* _Short exercise_
Print the records word for word, from the line containing "Given: Click the dash before 'Enable logging'" through the line containing "click(640, 22)", inclusive, and nothing else.

[Entries on where items appear]
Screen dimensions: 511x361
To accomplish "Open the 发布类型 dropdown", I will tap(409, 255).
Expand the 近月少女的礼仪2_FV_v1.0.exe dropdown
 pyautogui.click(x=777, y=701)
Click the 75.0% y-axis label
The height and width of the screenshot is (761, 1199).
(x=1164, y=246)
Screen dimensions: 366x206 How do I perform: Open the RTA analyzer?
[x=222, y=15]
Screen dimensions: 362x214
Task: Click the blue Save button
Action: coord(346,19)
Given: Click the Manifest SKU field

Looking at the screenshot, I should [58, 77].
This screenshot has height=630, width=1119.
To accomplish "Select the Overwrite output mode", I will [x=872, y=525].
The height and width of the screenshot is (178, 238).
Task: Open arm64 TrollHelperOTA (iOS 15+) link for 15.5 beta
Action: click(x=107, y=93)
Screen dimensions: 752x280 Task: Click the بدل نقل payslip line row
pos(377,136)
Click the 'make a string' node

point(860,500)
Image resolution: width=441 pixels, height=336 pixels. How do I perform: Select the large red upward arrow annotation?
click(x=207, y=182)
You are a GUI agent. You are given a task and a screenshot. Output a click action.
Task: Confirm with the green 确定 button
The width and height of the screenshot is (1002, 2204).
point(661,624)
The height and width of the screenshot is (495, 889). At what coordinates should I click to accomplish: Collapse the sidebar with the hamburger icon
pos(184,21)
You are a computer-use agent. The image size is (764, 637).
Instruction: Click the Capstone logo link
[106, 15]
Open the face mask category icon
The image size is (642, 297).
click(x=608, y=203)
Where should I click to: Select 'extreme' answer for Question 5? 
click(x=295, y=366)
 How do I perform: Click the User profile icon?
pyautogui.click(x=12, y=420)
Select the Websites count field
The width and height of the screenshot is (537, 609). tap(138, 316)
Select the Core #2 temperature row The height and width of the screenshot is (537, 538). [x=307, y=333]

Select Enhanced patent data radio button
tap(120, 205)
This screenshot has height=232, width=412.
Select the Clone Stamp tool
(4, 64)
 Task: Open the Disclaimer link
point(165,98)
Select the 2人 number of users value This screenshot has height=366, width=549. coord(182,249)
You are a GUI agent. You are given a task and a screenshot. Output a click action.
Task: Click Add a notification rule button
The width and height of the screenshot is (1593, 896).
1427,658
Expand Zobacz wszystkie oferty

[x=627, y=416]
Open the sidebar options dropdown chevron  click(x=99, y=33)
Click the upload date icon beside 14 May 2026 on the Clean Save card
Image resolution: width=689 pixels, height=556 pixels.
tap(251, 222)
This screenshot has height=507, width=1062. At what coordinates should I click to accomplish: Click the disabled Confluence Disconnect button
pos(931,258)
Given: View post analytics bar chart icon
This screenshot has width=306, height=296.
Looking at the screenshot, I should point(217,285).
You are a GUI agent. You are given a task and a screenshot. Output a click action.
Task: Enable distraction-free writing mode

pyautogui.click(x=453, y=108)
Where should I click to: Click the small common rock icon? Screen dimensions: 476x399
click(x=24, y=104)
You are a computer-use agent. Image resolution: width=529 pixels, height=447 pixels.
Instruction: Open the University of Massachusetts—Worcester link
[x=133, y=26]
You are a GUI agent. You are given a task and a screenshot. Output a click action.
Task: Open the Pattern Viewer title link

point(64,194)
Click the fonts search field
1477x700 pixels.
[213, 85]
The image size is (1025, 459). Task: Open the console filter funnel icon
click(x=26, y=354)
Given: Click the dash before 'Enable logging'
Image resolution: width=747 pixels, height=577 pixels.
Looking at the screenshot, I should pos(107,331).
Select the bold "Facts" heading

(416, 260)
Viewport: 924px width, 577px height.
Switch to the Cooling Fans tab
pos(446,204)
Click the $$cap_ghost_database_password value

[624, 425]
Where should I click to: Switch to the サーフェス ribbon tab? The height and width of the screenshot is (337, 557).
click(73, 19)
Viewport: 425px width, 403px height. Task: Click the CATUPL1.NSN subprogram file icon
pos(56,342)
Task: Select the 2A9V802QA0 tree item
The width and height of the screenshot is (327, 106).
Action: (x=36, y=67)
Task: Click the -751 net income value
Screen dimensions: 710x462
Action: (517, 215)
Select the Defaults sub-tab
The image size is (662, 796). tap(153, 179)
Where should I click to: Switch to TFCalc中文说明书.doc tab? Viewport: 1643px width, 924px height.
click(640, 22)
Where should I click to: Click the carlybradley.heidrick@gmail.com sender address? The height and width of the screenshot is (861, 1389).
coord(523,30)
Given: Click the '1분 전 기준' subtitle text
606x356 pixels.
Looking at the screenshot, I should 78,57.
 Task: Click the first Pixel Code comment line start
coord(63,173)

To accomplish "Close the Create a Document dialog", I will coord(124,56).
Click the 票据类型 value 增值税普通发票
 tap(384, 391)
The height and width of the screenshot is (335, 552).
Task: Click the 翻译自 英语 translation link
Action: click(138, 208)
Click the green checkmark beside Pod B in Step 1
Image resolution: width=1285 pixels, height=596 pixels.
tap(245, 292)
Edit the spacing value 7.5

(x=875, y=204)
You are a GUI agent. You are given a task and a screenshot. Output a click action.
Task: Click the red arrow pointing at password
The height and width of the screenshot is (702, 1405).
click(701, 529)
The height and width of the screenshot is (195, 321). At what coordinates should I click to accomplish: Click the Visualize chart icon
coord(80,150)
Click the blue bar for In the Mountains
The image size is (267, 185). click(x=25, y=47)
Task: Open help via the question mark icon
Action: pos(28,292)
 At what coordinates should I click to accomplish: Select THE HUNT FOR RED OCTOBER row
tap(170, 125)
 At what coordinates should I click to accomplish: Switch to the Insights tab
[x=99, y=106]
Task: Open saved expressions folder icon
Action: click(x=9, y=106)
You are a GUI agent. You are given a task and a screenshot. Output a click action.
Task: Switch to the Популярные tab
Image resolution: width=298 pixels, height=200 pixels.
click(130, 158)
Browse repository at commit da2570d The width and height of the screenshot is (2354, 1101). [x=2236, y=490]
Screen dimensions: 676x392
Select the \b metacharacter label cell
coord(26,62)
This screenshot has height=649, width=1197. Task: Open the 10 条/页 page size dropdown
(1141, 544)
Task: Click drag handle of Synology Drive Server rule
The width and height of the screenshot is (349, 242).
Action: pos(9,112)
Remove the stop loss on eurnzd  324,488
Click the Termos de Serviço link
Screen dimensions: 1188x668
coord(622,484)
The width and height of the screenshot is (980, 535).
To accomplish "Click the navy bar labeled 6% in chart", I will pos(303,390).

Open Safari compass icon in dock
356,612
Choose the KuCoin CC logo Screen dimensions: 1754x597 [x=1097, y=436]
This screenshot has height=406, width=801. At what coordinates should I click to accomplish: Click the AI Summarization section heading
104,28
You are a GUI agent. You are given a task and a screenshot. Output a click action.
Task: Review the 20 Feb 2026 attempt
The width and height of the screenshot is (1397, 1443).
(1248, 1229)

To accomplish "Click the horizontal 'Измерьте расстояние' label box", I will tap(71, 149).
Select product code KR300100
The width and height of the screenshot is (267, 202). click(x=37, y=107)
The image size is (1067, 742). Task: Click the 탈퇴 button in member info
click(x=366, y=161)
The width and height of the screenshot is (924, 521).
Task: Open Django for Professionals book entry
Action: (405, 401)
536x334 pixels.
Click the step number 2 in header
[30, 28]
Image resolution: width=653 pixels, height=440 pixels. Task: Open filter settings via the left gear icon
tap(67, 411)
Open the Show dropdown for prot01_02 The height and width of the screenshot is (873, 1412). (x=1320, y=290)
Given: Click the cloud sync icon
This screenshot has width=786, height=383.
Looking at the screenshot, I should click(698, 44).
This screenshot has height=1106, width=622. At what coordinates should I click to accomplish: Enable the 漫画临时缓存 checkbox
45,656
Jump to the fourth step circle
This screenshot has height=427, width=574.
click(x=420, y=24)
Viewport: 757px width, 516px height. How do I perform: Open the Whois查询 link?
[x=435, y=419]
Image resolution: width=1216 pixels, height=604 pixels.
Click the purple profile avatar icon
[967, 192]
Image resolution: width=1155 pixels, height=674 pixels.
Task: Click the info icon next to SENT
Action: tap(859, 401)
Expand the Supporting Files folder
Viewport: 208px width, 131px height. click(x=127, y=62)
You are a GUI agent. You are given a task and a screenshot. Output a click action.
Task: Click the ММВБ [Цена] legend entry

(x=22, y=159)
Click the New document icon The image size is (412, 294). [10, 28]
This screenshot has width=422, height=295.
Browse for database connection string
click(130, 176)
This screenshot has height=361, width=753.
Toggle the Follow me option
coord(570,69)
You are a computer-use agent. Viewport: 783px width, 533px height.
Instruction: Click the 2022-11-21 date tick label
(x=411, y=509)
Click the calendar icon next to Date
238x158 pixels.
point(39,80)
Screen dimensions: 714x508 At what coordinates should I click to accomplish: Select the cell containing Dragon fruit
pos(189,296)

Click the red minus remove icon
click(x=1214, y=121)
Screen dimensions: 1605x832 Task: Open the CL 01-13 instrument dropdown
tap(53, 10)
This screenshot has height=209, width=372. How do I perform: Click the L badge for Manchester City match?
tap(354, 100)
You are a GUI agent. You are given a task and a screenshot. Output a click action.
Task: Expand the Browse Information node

* _Written response_
Given: Click the dash before 'Enable logging'
Image resolution: width=747 pixels, height=577 pixels.
Looking at the screenshot, I should pos(107,331).
Select the bold "Facts" heading

(416, 260)
Viewport: 924px width, 577px height.
Switch to the Cooling Fans tab
pos(446,204)
Click the $$cap_ghost_database_password value

[624, 425]
Where should I click to: Switch to the サーフェス ribbon tab? The height and width of the screenshot is (337, 557).
click(73, 19)
Viewport: 425px width, 403px height. Task: Click the CATUPL1.NSN subprogram file icon
pos(56,342)
Task: Select the 2A9V802QA0 tree item
The width and height of the screenshot is (327, 106).
Action: (x=36, y=67)
Task: Click the -751 net income value
Screen dimensions: 710x462
Action: (517, 215)
Select the Defaults sub-tab
The image size is (662, 796). tap(153, 179)
Where should I click to: Switch to TFCalc中文说明书.doc tab? Viewport: 1643px width, 924px height.
click(640, 22)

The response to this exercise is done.